Jake Sessums, 33, owner of the YoknapaTaco food truck said he was contacted this season by Centerplate, the food subcontractor for university sporting events, about possible interest in setting up his food truck in right field for Ole Miss baseball games.
“After some negotiations, we began setting up for games when we could and were charged with finding other trucks that may be interested in the same thing,” he said.
“It has been a unique experience that we hope to continue to evolve going into football and next baseball season. I think the food truck culture provides a unique option for food services at Ole Miss sporting events that few others in the SEC are doing.”
Sessum said his food truck sets up in right field behind the student section of the baseball stadium, but others in the stadium are allowed to walk out and see their offerings.
“The overall response has been positive,” Sessums said. “It has been great exposure for us and others that set up out there. It is obviously an ongoing process that we will continue to tweak over time so that we are able to provide the best possible experience for our fans and fans of Ole Miss alike.”
Sessums said they vary their offerings at games, but most people enjoy the food truck’s nachos and burritos with multiple options.
The new opportunity has been good exposure, Sessums said.
“The sales volume can vary drastically from game to game, and also depending on the time of the game,” Sessums said, “but it has allowed us to peak the interest of fans sitting in the stands that see us out there and wonder what is going on. Plus, we love the Rebs, and any chance to help support the guys on the field in any way is something we are really into.”
This weekend, they were the only business on the field on Friday, but Smoke Shop Oxford joined them Saturday and Sunday. They were previously joined by the Oxford business Sunday’s Best, Winona’s Small Time Eats, and Oxford’s Tin Can Photobooth.
Sessums said they started YoknapaTaco in the fall of 2015 as a way to create new and exciting food options for the Oxford area and fill holes they saw in the market, specifically the lack of late night food.
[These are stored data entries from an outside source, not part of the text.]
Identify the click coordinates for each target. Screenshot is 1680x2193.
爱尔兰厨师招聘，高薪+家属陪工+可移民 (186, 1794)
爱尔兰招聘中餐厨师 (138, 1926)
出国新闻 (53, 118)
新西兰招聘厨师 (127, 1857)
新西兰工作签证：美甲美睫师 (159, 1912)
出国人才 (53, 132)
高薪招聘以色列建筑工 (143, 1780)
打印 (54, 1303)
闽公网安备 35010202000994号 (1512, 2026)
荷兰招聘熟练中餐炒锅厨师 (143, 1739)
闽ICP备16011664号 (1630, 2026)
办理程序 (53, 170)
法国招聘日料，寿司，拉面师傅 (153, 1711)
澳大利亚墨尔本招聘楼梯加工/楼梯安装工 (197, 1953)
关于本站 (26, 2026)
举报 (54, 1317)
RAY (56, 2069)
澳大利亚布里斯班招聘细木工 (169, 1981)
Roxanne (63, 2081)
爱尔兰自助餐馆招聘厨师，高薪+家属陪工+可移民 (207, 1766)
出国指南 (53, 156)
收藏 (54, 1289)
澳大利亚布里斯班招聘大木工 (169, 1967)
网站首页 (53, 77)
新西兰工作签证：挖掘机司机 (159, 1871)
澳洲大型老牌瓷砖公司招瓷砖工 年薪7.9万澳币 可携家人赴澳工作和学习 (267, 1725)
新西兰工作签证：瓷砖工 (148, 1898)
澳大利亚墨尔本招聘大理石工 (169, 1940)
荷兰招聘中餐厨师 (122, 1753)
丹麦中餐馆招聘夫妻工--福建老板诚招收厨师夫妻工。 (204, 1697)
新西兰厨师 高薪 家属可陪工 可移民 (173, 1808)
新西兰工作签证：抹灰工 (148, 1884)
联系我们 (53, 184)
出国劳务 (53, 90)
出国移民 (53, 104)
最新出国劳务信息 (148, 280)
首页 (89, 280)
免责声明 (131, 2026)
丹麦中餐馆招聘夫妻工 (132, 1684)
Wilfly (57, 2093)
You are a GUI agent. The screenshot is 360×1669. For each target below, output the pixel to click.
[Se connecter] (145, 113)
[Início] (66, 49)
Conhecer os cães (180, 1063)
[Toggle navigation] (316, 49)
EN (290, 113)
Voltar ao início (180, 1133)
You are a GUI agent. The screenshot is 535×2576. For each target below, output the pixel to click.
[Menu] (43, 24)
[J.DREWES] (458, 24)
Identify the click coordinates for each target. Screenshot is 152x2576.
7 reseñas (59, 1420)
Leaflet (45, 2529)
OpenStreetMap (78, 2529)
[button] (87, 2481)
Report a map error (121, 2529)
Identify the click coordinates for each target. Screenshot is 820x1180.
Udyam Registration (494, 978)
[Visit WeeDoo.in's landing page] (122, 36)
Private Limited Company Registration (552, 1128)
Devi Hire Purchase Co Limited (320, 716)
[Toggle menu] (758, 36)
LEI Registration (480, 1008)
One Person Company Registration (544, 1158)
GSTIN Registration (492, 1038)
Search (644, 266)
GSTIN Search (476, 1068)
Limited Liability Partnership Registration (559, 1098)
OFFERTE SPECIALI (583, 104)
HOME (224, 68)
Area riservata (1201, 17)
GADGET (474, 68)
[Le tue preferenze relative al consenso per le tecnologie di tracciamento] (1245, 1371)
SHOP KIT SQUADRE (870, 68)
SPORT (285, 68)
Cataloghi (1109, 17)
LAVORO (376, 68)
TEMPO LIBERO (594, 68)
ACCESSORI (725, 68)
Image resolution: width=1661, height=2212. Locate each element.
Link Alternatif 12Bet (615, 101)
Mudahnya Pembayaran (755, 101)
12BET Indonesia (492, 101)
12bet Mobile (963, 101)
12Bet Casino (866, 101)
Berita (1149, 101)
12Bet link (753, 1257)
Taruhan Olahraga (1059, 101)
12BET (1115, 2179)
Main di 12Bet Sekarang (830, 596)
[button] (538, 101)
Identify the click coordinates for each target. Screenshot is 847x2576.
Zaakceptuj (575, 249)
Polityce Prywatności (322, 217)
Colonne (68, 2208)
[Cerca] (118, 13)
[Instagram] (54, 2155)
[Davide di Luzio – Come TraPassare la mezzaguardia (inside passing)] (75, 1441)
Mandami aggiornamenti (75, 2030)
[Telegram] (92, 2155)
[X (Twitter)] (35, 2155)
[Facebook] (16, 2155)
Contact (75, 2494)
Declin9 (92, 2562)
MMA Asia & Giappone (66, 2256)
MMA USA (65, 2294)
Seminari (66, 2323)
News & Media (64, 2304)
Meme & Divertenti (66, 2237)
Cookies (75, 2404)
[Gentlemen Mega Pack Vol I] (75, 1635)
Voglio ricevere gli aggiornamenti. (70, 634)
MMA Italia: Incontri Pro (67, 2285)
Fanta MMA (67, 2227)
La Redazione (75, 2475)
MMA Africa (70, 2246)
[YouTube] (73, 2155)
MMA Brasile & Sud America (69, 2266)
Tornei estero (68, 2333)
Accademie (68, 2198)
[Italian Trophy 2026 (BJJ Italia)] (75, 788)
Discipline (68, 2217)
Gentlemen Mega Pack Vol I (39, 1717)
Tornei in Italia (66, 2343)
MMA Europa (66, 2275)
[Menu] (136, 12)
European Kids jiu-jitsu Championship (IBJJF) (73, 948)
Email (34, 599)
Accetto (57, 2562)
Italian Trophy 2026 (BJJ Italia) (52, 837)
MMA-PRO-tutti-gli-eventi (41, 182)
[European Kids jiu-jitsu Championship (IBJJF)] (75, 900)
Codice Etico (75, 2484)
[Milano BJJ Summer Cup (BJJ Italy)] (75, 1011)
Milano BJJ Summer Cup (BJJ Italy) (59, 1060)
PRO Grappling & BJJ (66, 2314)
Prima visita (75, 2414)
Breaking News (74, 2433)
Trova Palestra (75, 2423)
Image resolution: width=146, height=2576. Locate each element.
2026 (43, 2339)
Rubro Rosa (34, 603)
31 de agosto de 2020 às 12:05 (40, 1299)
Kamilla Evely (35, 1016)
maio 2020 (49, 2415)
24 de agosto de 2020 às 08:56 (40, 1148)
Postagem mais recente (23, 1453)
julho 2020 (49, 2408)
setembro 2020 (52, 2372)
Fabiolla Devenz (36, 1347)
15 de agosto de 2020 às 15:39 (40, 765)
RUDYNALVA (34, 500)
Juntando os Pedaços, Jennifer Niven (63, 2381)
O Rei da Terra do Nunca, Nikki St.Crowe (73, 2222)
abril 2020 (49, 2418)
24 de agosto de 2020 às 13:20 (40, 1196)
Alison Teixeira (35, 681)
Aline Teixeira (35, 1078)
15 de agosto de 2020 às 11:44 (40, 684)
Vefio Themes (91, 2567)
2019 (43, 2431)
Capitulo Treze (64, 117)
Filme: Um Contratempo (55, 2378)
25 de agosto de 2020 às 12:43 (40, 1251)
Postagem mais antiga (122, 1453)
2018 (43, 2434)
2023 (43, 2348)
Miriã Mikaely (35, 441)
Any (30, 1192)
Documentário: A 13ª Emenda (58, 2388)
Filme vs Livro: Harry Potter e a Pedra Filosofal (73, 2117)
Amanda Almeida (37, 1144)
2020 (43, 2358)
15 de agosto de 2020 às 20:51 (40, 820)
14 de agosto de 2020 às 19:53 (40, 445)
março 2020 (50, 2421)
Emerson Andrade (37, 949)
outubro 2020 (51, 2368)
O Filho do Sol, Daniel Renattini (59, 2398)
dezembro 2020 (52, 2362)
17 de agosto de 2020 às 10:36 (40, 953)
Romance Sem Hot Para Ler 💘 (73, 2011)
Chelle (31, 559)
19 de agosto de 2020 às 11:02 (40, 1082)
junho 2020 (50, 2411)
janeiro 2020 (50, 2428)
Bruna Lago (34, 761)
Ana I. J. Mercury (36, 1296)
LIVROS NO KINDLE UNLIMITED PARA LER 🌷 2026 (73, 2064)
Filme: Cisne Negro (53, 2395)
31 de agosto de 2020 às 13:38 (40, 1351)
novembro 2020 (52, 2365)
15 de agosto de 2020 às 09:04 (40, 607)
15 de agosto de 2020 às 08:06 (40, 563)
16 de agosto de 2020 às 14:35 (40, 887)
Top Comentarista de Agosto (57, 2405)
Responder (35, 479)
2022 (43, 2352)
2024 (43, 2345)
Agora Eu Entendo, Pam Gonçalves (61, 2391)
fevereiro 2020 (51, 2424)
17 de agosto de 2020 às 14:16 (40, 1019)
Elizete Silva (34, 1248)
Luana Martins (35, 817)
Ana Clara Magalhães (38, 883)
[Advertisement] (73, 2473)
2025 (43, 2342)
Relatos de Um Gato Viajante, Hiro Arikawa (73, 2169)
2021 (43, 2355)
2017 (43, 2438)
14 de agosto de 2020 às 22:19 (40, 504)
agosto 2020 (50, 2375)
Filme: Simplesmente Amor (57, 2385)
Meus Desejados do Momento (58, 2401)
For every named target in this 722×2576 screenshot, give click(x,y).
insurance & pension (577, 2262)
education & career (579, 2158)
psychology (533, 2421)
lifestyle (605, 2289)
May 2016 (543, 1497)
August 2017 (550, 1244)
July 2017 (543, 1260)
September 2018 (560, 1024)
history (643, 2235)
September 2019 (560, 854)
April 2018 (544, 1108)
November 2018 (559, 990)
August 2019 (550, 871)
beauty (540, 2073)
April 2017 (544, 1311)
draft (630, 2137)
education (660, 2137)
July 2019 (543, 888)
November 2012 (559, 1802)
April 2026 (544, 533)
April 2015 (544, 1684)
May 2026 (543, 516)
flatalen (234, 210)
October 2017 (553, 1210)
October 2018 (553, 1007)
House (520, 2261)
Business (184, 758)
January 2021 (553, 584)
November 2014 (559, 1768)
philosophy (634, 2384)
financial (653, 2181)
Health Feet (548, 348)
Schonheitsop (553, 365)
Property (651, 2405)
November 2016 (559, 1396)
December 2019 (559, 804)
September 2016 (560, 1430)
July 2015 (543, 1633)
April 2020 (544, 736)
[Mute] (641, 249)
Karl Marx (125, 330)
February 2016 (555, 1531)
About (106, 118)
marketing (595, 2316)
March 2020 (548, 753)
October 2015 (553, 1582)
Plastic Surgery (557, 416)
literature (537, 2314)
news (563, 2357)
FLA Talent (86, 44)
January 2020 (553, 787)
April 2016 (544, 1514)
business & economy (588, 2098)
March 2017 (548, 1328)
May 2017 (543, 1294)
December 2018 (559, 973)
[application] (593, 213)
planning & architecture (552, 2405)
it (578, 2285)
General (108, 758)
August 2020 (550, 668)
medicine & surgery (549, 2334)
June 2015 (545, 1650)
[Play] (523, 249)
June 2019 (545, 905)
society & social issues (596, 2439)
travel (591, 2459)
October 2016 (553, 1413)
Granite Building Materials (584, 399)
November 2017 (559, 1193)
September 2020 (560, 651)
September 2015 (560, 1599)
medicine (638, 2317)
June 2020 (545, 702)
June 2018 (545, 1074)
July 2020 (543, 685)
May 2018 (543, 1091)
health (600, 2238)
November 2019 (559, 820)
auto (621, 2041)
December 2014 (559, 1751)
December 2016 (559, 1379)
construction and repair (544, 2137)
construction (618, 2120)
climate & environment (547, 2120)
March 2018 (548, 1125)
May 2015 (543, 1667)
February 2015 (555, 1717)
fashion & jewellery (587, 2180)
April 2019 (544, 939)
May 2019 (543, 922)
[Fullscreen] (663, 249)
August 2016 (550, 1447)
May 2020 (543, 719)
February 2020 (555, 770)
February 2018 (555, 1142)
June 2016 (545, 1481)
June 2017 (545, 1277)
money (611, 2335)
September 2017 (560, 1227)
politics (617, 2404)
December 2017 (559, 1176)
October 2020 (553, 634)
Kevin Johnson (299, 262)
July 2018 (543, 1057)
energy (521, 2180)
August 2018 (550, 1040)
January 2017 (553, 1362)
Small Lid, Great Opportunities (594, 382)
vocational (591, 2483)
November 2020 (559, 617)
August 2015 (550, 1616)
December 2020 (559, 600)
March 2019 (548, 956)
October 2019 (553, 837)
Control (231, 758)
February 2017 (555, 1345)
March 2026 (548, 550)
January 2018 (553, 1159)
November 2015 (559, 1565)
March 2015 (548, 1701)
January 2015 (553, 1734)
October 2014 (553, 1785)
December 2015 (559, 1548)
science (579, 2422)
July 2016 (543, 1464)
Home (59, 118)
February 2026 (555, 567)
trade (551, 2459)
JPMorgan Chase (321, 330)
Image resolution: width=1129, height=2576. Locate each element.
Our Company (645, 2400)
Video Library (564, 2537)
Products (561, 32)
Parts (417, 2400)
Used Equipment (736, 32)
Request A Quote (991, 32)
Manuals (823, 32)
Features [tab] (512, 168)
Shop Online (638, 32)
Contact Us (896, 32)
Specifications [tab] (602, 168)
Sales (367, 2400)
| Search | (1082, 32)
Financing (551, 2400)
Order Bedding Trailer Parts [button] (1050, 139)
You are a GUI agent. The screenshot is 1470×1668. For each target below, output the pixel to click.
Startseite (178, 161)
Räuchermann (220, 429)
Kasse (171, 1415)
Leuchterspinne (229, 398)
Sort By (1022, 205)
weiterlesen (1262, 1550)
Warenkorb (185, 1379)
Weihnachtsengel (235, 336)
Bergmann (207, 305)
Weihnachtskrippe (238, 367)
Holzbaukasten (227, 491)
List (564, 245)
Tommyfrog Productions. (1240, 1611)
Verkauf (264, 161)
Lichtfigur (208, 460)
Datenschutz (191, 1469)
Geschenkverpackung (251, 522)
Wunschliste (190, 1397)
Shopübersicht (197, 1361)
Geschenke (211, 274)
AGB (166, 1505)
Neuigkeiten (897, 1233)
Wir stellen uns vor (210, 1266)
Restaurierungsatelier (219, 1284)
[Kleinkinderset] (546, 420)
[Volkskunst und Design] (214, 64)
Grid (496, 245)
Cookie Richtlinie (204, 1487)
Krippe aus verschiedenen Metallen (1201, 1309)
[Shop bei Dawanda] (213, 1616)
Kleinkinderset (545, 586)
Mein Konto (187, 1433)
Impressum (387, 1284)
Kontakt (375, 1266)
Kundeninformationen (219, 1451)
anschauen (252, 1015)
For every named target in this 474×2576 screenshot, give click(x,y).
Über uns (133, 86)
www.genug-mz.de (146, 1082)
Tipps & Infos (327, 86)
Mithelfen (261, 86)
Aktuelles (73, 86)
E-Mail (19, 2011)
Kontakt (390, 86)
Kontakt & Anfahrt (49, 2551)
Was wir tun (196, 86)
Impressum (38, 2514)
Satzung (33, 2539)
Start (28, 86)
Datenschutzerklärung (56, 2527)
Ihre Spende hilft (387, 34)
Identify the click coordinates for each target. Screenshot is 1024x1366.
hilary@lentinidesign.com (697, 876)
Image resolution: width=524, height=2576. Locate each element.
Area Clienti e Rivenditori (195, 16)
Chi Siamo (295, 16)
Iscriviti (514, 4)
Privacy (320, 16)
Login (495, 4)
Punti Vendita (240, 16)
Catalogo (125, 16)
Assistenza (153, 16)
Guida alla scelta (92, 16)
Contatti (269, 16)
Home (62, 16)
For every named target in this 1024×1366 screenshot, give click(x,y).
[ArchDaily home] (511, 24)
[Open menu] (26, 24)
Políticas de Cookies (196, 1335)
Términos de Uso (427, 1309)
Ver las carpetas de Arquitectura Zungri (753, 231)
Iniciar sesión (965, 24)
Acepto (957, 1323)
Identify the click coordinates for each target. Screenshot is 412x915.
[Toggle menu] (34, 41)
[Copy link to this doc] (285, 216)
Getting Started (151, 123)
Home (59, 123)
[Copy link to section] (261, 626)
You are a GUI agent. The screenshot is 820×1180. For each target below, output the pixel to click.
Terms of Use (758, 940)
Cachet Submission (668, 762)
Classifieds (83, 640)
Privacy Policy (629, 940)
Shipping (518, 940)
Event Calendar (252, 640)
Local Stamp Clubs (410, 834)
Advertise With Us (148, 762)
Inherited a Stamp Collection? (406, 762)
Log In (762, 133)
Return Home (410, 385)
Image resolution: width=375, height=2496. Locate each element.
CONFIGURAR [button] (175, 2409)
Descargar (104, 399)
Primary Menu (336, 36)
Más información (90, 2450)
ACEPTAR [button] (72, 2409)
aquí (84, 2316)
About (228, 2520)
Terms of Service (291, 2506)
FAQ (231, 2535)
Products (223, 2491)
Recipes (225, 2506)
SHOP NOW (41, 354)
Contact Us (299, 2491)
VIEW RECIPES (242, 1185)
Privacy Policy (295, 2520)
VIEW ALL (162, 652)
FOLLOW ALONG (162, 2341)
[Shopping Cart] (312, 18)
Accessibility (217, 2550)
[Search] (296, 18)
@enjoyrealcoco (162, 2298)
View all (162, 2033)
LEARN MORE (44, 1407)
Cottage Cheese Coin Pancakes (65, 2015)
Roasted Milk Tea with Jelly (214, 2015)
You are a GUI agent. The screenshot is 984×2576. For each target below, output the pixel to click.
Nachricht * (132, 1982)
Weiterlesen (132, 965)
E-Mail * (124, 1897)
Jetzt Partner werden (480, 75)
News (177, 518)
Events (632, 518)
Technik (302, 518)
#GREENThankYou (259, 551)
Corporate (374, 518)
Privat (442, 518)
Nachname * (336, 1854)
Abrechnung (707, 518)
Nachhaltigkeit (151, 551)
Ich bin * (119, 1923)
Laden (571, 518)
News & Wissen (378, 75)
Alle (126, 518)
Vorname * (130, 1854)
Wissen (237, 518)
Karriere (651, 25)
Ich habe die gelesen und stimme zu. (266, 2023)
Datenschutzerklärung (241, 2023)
“The concept and execution has been a collaborative effort involving many of my friends and family,” Sessums said. “The truck logo was designed by local artist Lauren Dayan and my father, Kim Sessums, also an artist, helped with the truck design. We spent much of the fall trying new things and developing the brand and market.”
Sessums said they change the menu three times a year. Menus are created by local chef John Stokes, Sessum’s partner in a new restaurant called Tarasque Cucina.
“The name of the truck comes from a play off of the fictional county that William Faulkner wrote about, Yoknapatawpha County,” Sessums said. “The general idea was to create a unique and fun food truck brand that encouraged others to take the plunge as well.”
Sessums said he spent many months working with the city, and specifically the assistant city planner, developing the current food truck ordinance so others would have a guideline on what it takes to start your own food truck business.
“In addition to the truck, we immediately saw the need for commissary space (essentially a home base for truck operations) called The Hick Wallflower,” he said. “We currently have a number of small catering and other food businesses that use our commissary, as well as Tarasque Cucina, which currently runs takeout and delivery service of ‘old world comfort food’ (specifically pastas currently) out of the front restaurant space.”
As The Hick Wallflower progresses this summer, Sessums said they hope to add other producers, as well as develop a more “event coordinating” aspect to what they do.
“Focusing on activity-based events for both the community and student body population, you will see new fun events popping up over the summer that feature food trucks and activity-based events for all to enjoy,” he said.
The food truck currently runs lunch six days a week and late night on the Square Thursday through Saturday nights until about 30 minutes after the bars close.
“We hope to continue to develop our schedule in a way that better services the community and university,” he said. “We have recently acquired special exemption permits to serve at local housing developments and hope to use our event coordinating arm to host unique events at pools and facilities offered by places like Highland Square, The Hub and The Connection.”
Sessums said their long-term goal is to continue to develop the food truck industry in Oxford and around the state of Mississippi.